Sono cambiati i tempi e sono cambiate anche le esigenze.
 
Che senso ha, oggi, realizzare una piscina da cinquanta metri? Ce l’ha solamente se è destinata all’utilizzo da parte di una o più squadre agonistiche, altrimenti non ha il benché minimo senso di esistere. Costa di più sia realizzarla che gestirla e piace molto meno rispetto ad una vasca con giochi d’acqua e profondità variabile.
 
Questo è il motivo per il quale gli investitori privati, i cui capitali sono oggi sempre più indispensabili per riuscire a realizzare impianti sportivi pubblici, non sono praticamente mai interessati alla realizzazione di impianti destinati anche solo parzialmente ad un utilizzo agonistico.
 E hanno poche speranze di riuscita anche gli sforzi degli amministratori pubblici di mantenere quanto più possibile del cosiddetto “valore sociale” dell’impianto, erroneamente confuso con il valore sportivo.
Un impianto ha un valore sociale alto tanto più alto è il numero di persone che lo frequenta. Una vasca adatta alla pallanuoto accontenta un centinaio di atleti e qualche centinaio di tifosi, ma una vasca polifunzionale delle stesse dimensioni (ma non della stessa forma!) accontenta decine di migliaia di residenti nel comune dove è inserita e nei comuni limitrofi. Il valore sociale si misura con il maggior numero possibile di persone che si recano negli impianti a fare sport.
 
E’ comunque necessario salvaguardare anche la possibilità degli atleti di allenarsi, poiché l’agonismo sportivo rappresenta sempre un aspetto fondamentale per la crescita dei ragazzi e per la diffusione di valori “sani” tra la popolazione.
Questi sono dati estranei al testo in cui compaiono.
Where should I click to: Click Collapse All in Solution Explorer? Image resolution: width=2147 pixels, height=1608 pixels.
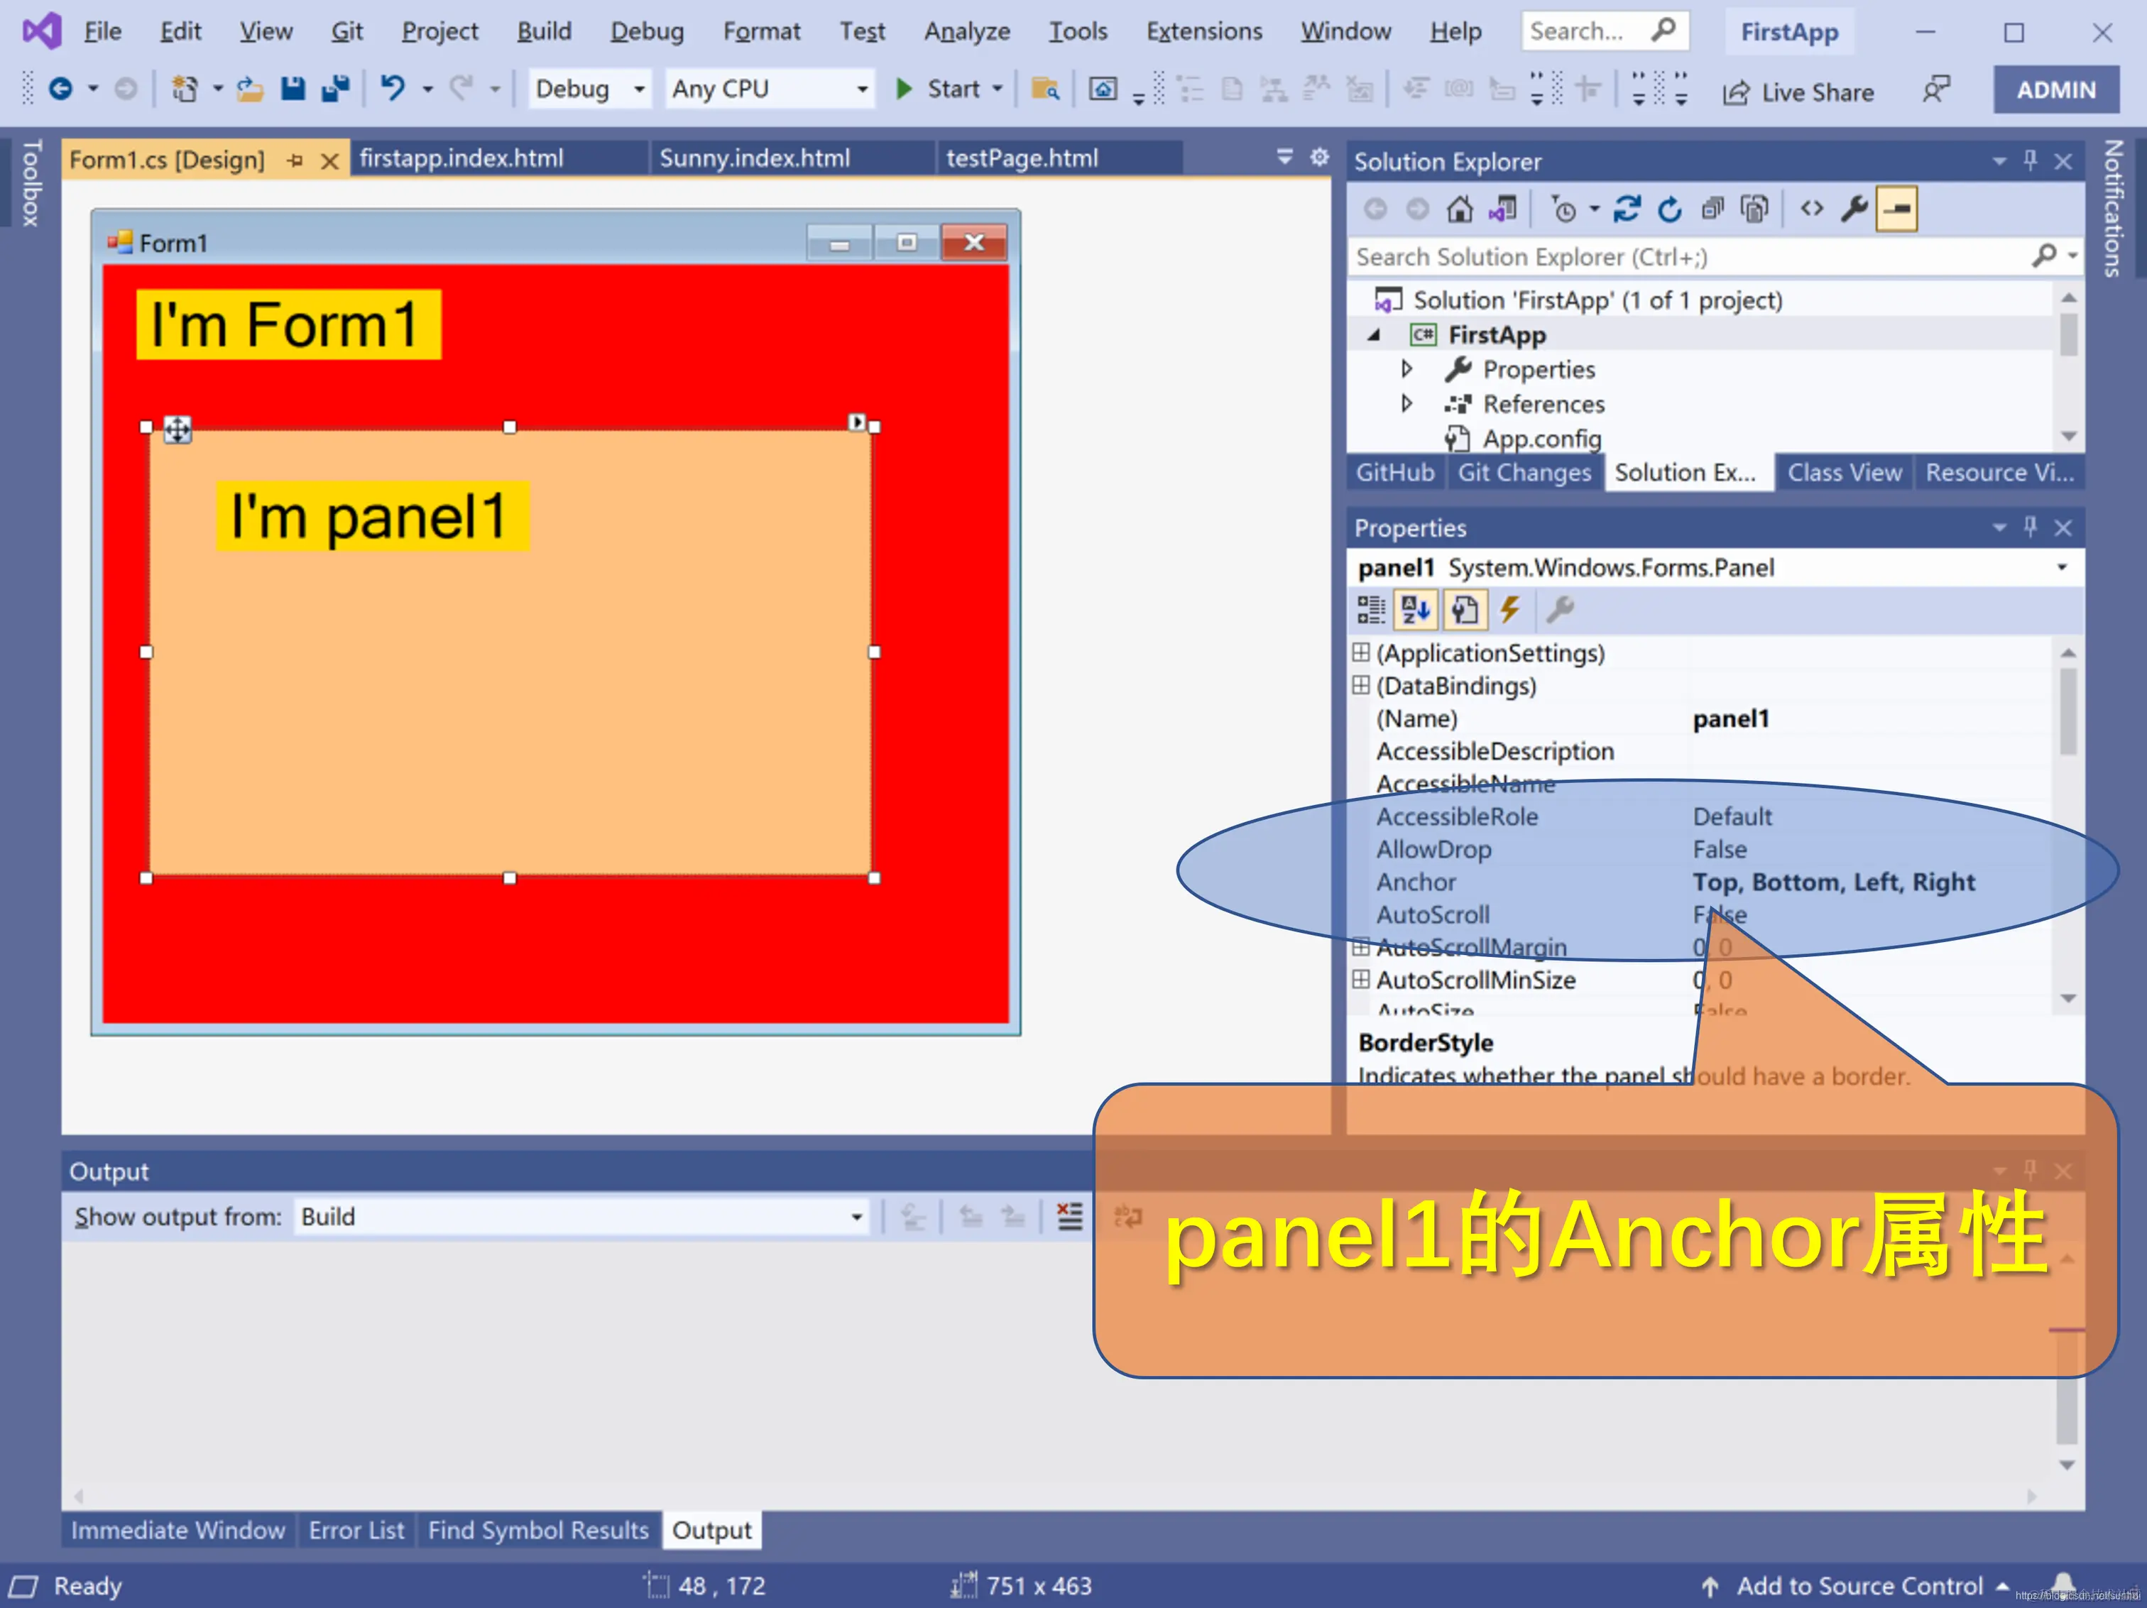tap(1712, 209)
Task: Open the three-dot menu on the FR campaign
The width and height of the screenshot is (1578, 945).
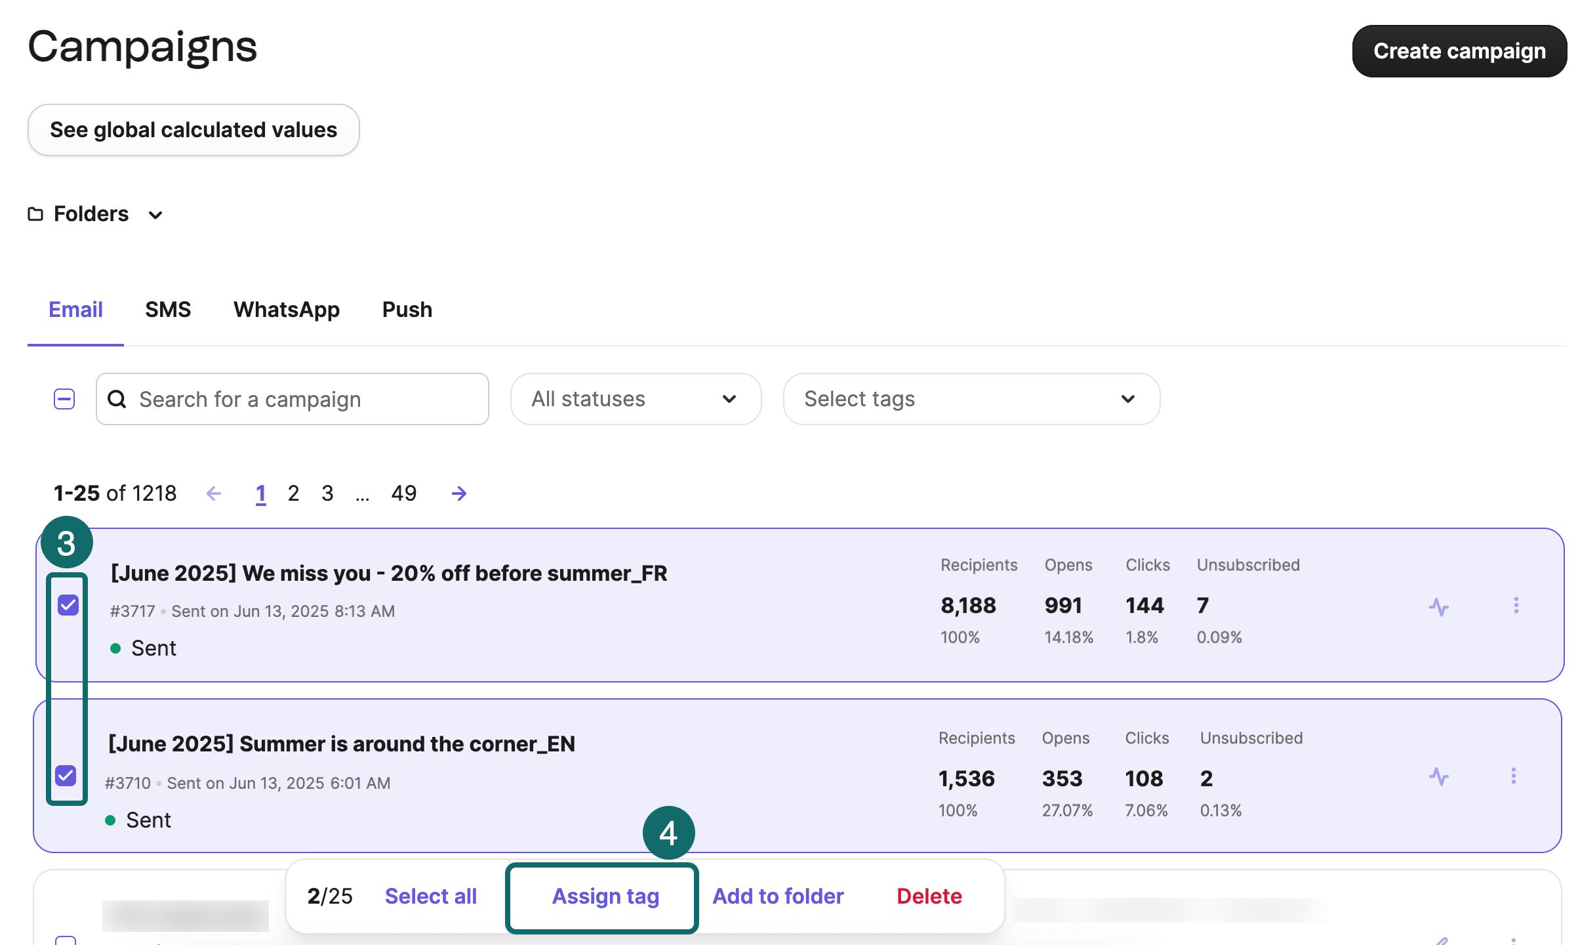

Non si potrà comunque arrivare ad una corretta politica di salvaguardia dello sport inteso in senso agonistico se prima non se ne riconosceranno le difficoltà attuali. Solo prendendo atto del fatto che non è pensabile lasciare ai privati il sostentamento di questo valore sociale, che non produce reddito e che costa risorse umane ed economiche, e che di contro gli impianti sportivi sono destinati a prendere altre strade, si potrà forse giungere ad una corretta politica economica che consenta di accentrare gli impianti destinati allo sport agonistico sostenendoli con l’intervento di capitale pubblico.
 
L’attuale confusione di ruoli, che si evidenzia anche nella struttura delle società che gestiscono gli impianti sportivi, porterà inesorabilmente alla morte dell’agonismo, consacrando come unico “sport” quello che un tempo era definito lo “sport di base”: non più attività di passaggio verso la creazione dei campioni, ma attività fine a se stessa.
 
La distinzione va fatta e deve essere netta. Lo sport destinato al benessere della persona deve veder riconosciuto il proprio valore come risorsa capace di generare crescita sociale ma anche economica ed imprenditoriale, così come risorsa capace di generare nuovi posti di lavoro (e non di volontariato malpagato). Il sostegno che va certamente dato a queste aziende va dato salvaguardando al massimo la crescita imprenditoriale e riconoscendo, finalmente, la legittimità di vivere del proprio lavoro producendo utili, che in parte vengano investiti in risorse umane retribuite e salvaguardate in modo corretto.
Ma le aziende incapaci di creare attività redditizie devono finalmente sparire dal mercato.
 
Chi invece dedica il proprio operato alla crescita dello sport agonistico va assistito in modo diverso, con interventi molto più mirati e sostanziali, soprattutto nella gestione degli impianti. Che bello sarebbe se lo sport agonistico non avesse più la necessità di ricorrere agli sponsor per sopravvivere! Vincere non sarebbe più il contrario di morire, imperativo al quale sacrificare qualunque dignità, ma si potrebbe riscoprire il valore del partecipare, in modo onesto e corretto. Questo sì sarebbe davvero sport.